The meaning behind this dream: not sure. I do know I’ve been thinking about, pitching and working on a lot of social media projects lately.  While I’m guilty of this too, I tend to say marketing people have made “social media” the most overused term of the past year, and that the majority of times people use it, they’re full of the same thing as the diapers.

Social media etiquette and the Tao of Twitter

Lao Tzu

An online friend, @christinet6d, wrote this post about the indelicate practice of sending “Auto DMs” on Twitter: You’re Doing It Wrong, Sir.  For the unfamiliar, a DM is a Direct Message. You can either Tweet things publicly or send a private DM to individual people who follow you.  An Auto DM is the electronic version of a form letter. Some kind of robot detects new followers and sends them a canned message.

As Christine’s post points out, seeing you have a DM is exciting. Perhaps someone is actually reading your stuff, and liked something you said. You could be getting some direct feedback. I’ll never forget the feeling I got, age 6 or something, when it looked as if Lee Majors had genuinely responded to my request to join the Six Million Dollar Man fan club. Bad example, because it was a generic response. But I believed it, so the analogy applies. As an adult you’re jaded enough to detect that a message is fake and you feel un-special.    >>> Continue

Tao of Twitter (2)

I don’t like to make authoritative, unproven statements about social media. It is safe to say, however, that there’s a social media etiquette. It has the same function as interpersonal etiquette. Both are unwritten rules governing how to conduct communication without offending or missing the opportunity to please. In the previous example of Auto DMs somebody polluted a personal communication channel with an impersonal and probably solicitous message. It was annoying. This example highlights something unique in the nature of social media, in this case Twitter, as a communication medium. Twitter mashes business and personal communication together more tightly than other media.

Some cribbed Eastern philosophy: centuries ago Lao Tzu said doing things in accordance with Nature brings better results. Rather than forcing outcomes, it may be possible to step back and see how circumstances can align naturally to support your end. In other words act natural. >>> Keep Going

Tao of Twitter (3)

Perhaps acting naturally in the social media landscape creates personal connections that may also be good for business. You talk to people the same way you would talk to people. You don’t irritate them, and now they might buy something from you. The hierarchy of personal over propagandistic in these new media make us expect real instead of canned communication. Unless you are annoying in real life, then basic etiquette, being real with people, could easily be applied on Twitter and other social utilities.

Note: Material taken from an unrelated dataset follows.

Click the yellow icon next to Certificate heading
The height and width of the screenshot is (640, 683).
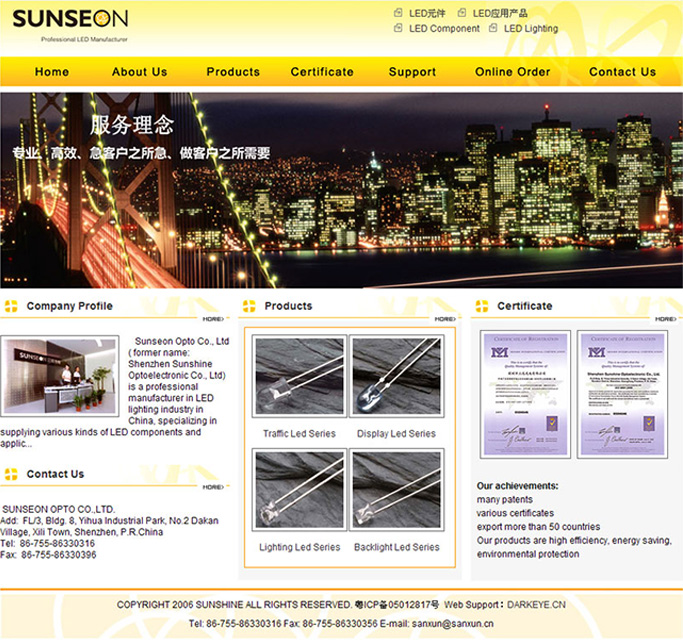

Looking back on the wisdom of pre-social media days, there’s always been this word, “networking,” which was a very polite way of saying, “We’re talking about business. We may be trying to sell each other something, but we’re not going to be sleazy about it.” Hopefully “social networking,” a term that’s getting obscured by “social media” (we get hung up on the technology), will take a more active position. The wisdom of traditional networking says: Don’t be a [insert your own insult; mine is bad etiquette]. This can also be applied in social media networking. >>> More

Tao of Twitter (4)

Back to DMs. In keeping with the spirit of social media, which suggests we should (get ready for a major cliché) “create an authentic dialogue,” I won’t close with my Top Ten Tips for Achieving DM Success. I won’t do it because it’s gross. I will instead ask for your input, possibly non-existent reader. Do you use DMs? Do they help you achieve whatever your personal or professional goals are on Twitter? Are there other forms of etiquette you’ve seen evolve in the last 15 years in response to new technologies?

If you comment or send me some thoughts I promise to write back an actual response. With genuine sincerity, Eric.